=== Data ===
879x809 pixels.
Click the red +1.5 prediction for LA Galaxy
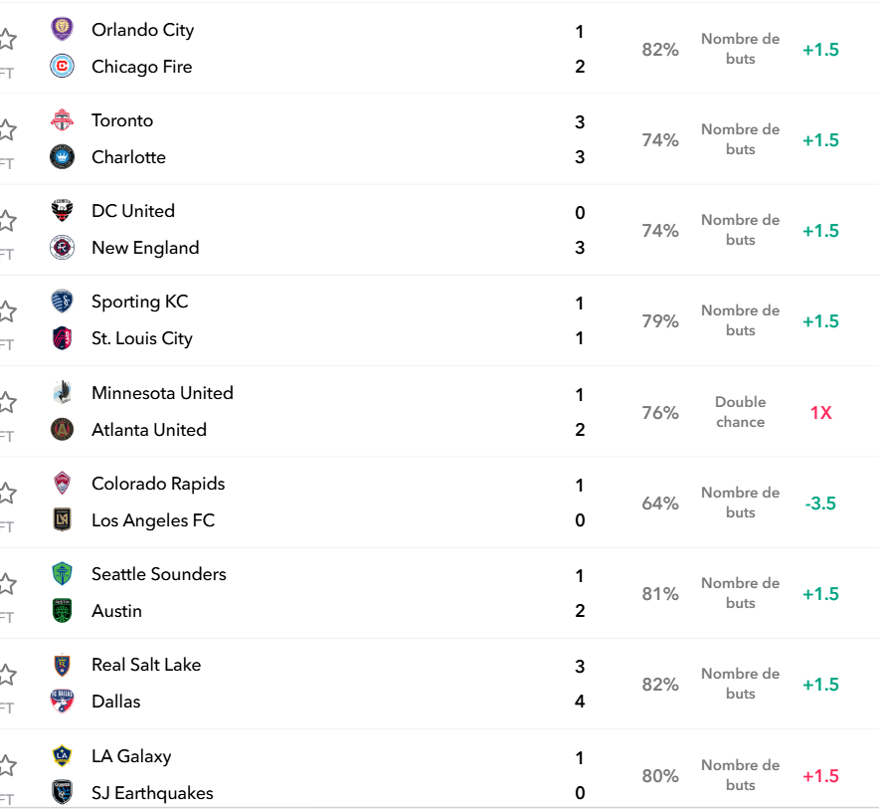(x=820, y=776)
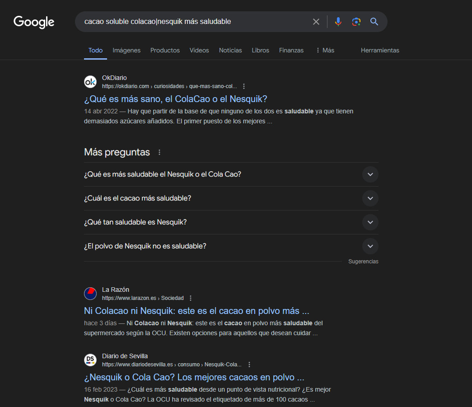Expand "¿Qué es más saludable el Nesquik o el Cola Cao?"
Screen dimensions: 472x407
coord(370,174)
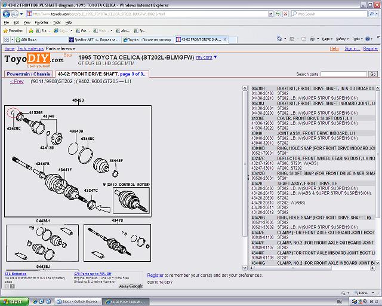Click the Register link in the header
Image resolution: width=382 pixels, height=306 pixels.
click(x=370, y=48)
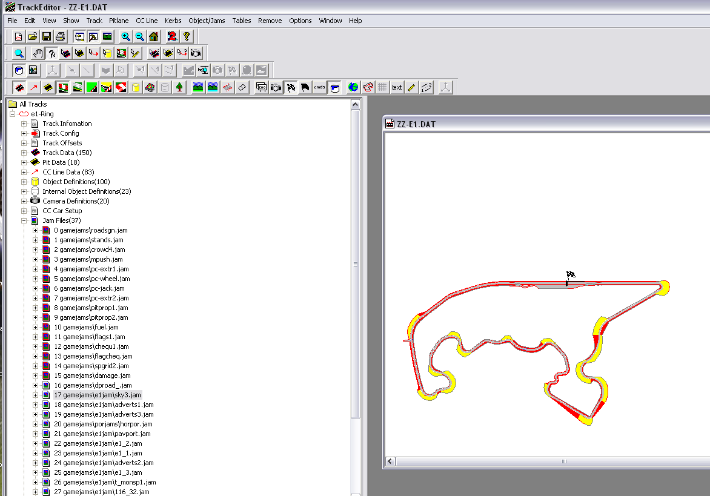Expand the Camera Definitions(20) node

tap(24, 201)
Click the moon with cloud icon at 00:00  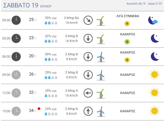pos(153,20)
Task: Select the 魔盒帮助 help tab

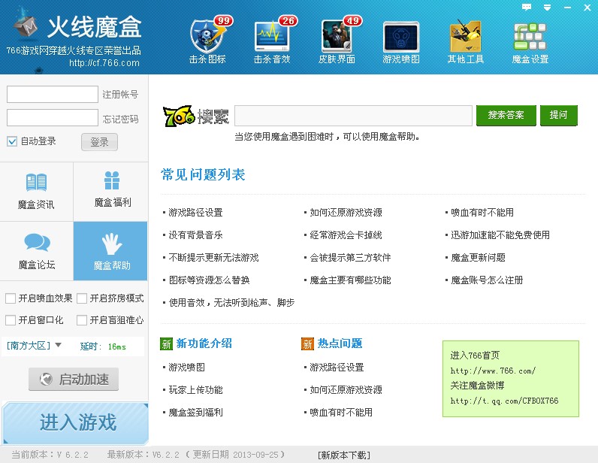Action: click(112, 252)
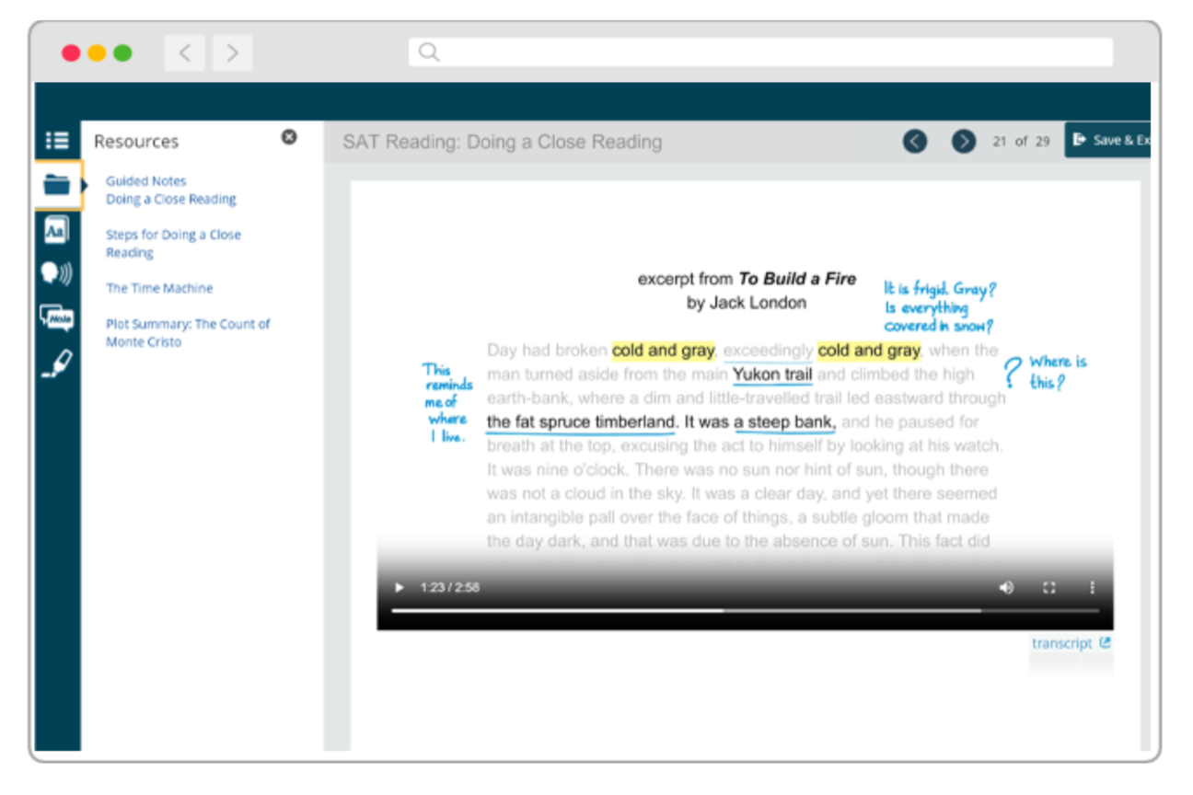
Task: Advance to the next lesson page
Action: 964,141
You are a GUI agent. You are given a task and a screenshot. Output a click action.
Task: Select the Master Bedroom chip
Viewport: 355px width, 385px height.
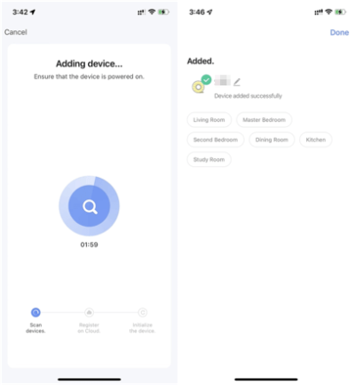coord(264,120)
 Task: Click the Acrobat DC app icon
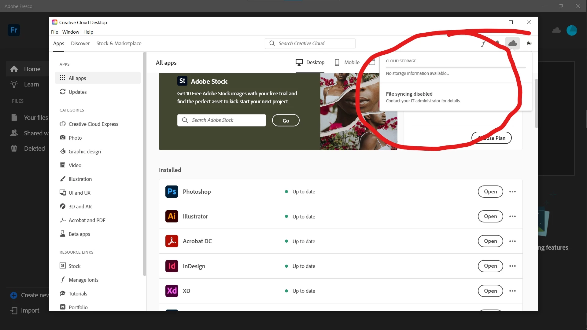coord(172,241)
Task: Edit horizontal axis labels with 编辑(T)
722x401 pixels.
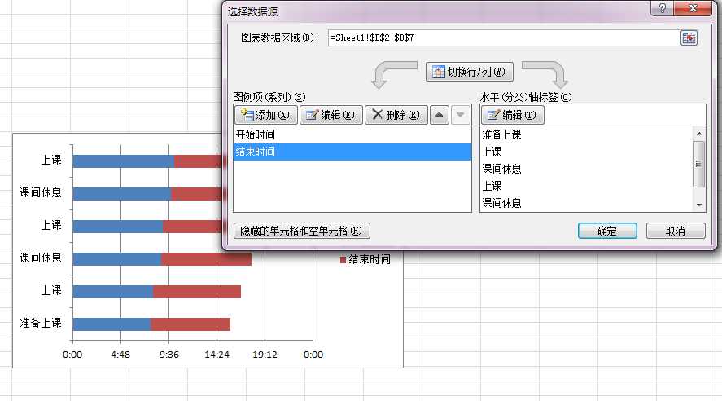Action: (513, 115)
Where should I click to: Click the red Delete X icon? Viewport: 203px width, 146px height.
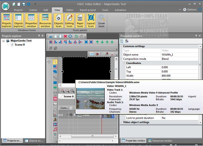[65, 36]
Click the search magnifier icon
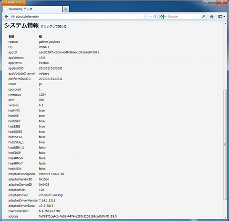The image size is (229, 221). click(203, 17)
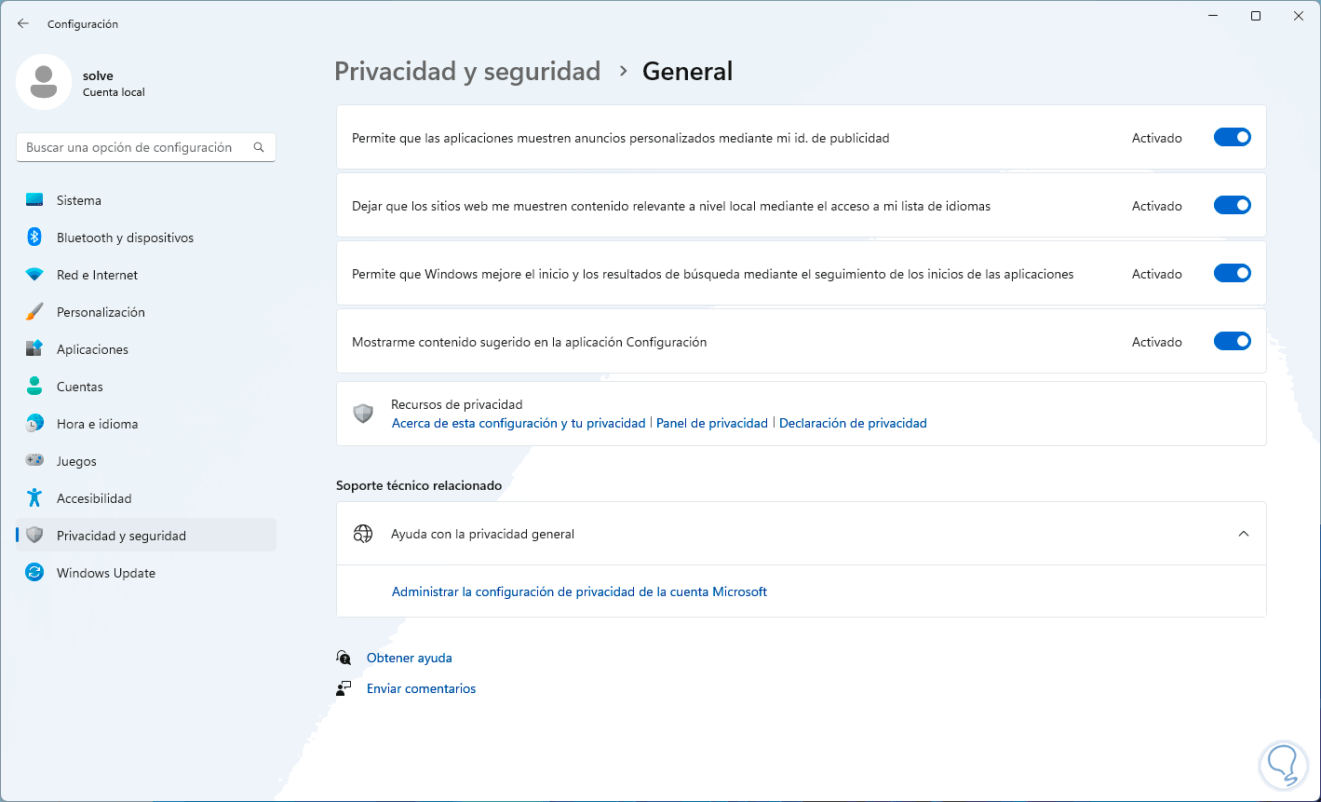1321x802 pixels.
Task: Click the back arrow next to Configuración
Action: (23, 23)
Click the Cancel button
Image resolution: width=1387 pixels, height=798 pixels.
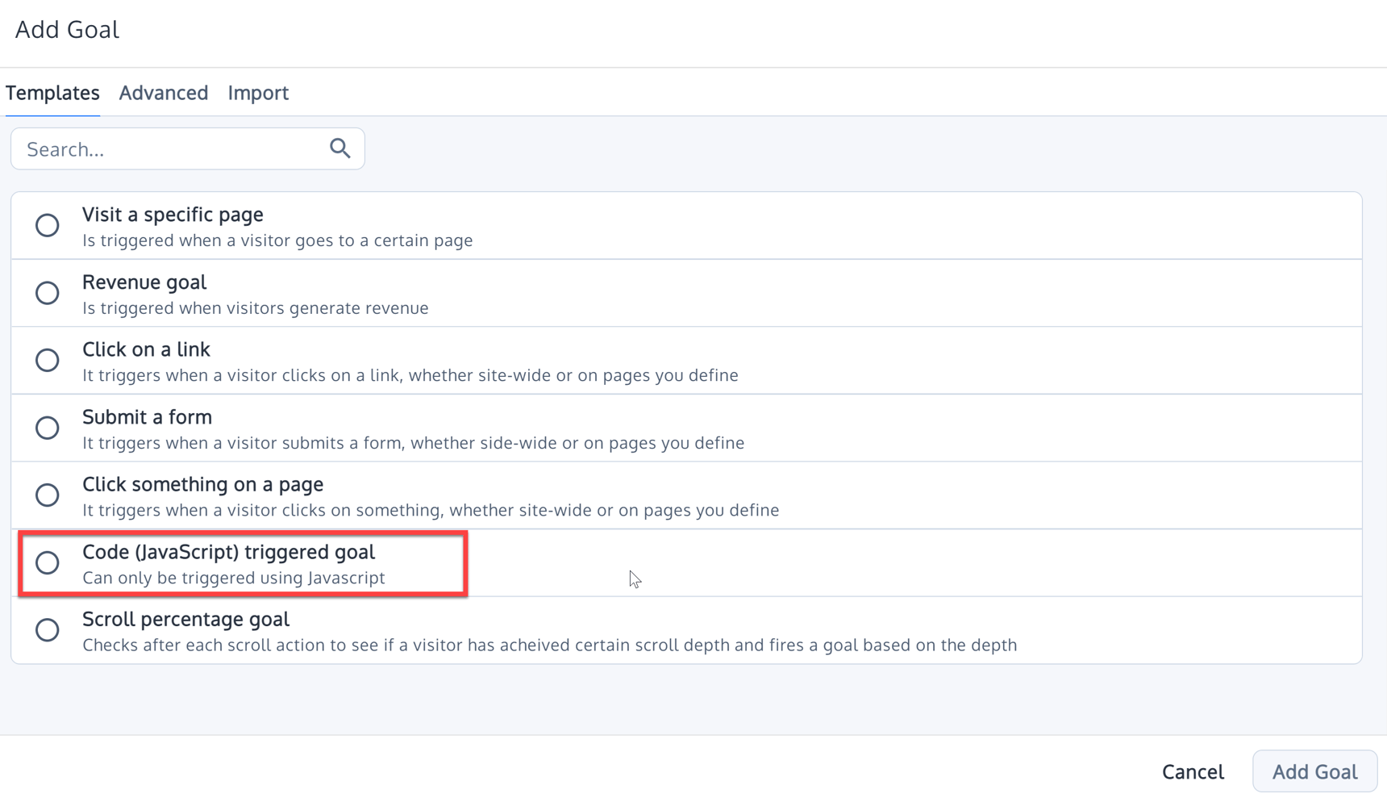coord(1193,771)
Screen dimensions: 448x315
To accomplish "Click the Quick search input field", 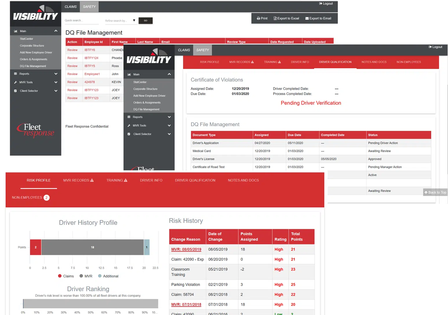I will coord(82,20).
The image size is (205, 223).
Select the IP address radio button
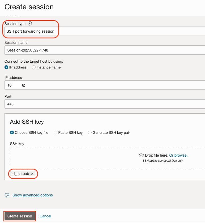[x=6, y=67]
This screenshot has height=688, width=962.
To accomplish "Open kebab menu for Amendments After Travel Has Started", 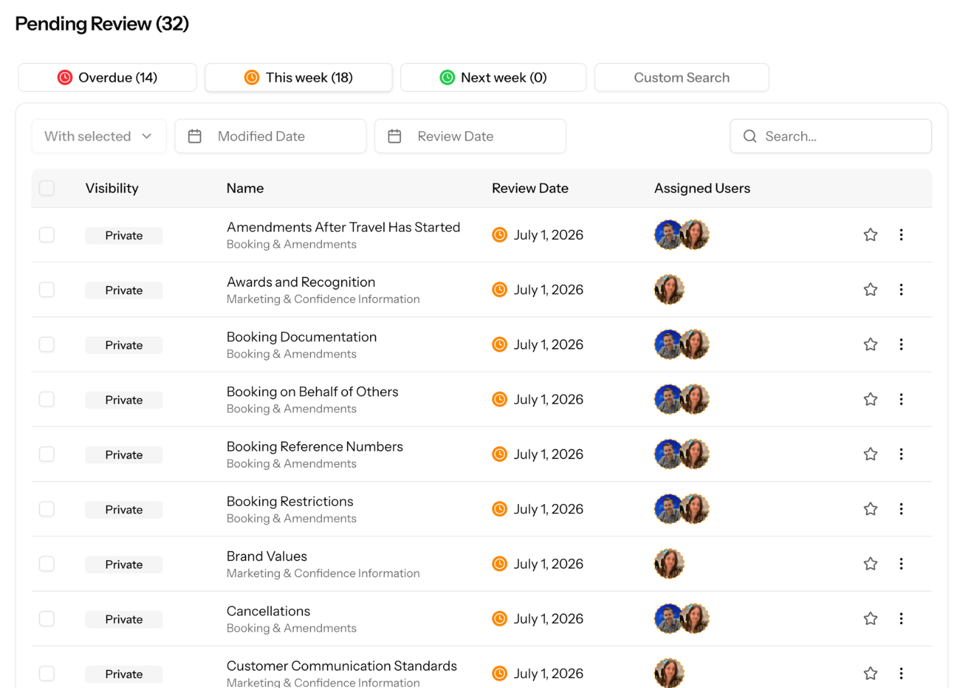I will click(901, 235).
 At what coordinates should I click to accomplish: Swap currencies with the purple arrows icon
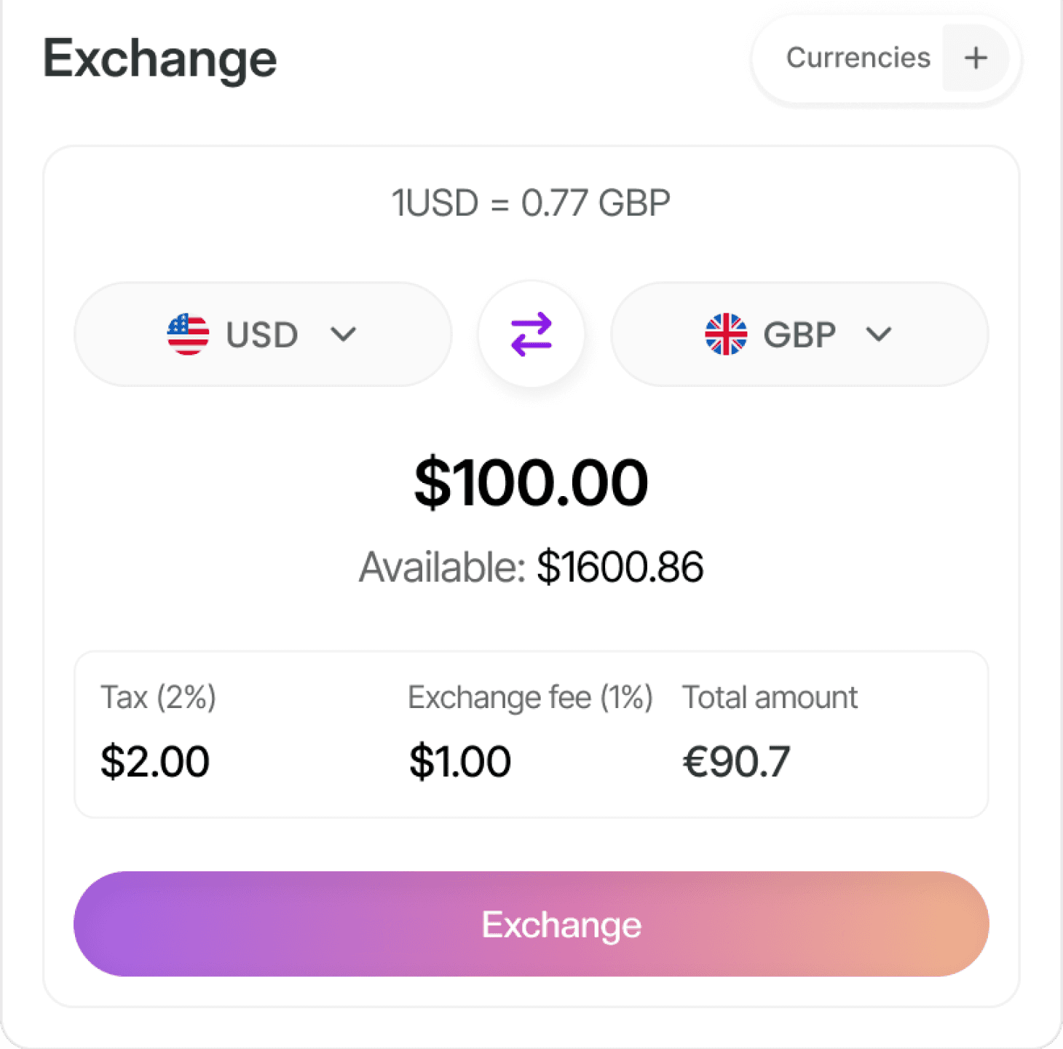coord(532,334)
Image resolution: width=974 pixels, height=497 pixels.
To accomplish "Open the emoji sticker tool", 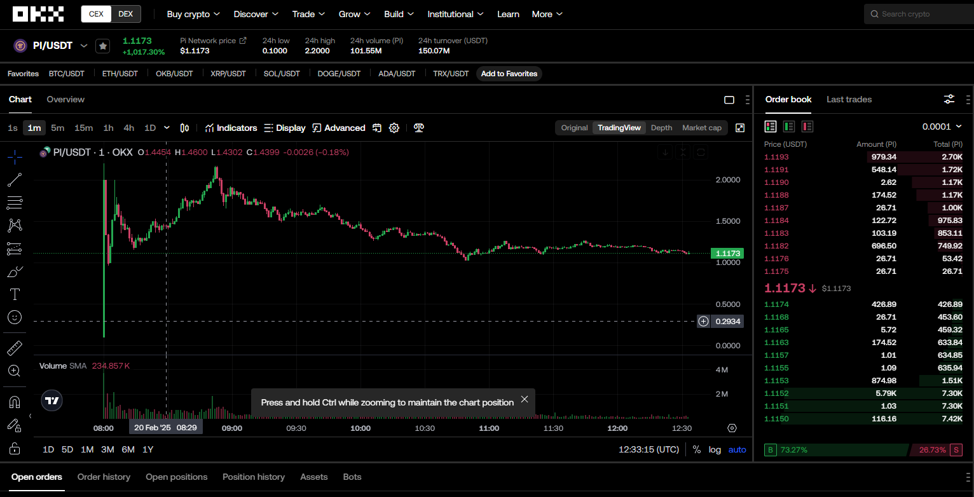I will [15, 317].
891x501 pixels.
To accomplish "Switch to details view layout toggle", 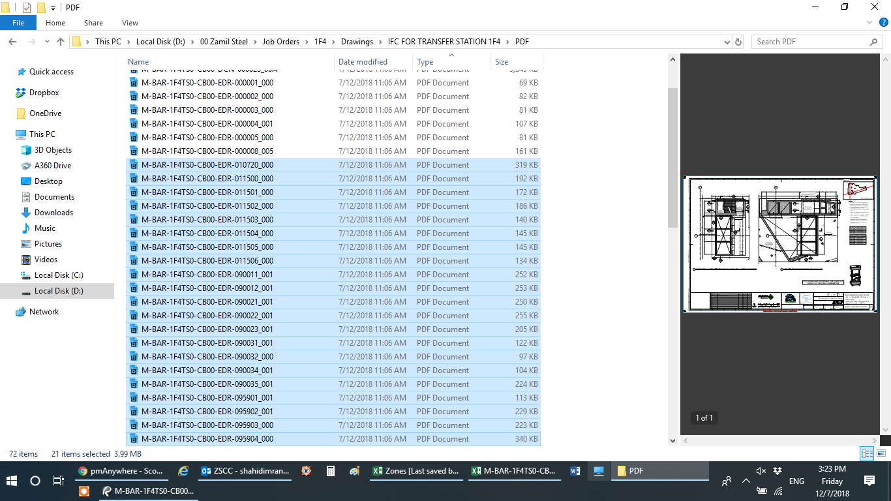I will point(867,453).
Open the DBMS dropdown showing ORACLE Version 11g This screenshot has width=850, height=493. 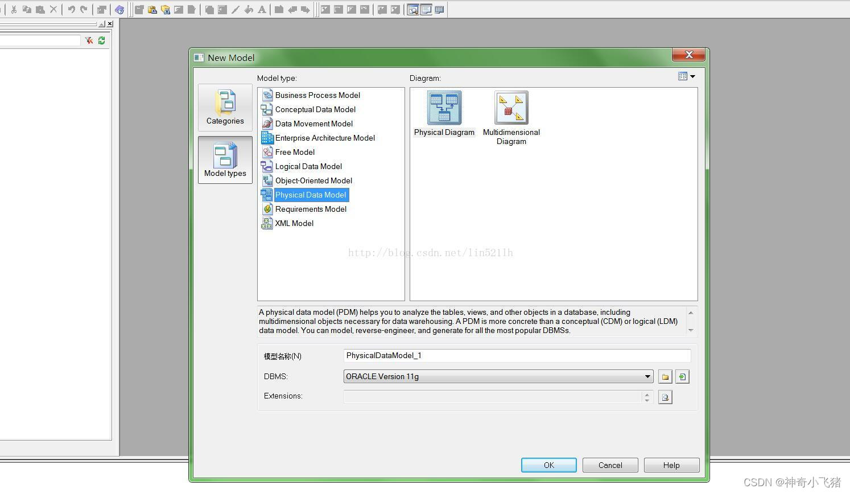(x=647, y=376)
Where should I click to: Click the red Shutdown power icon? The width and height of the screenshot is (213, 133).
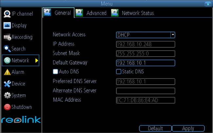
===
Required work: Return each line of the material above that contains the word "Select", matching its case exactly.

Reply to the task:
Task: Select the 魔盒帮助 help tab
Task: Select the Master Bedroom chip
Select the IP address radio button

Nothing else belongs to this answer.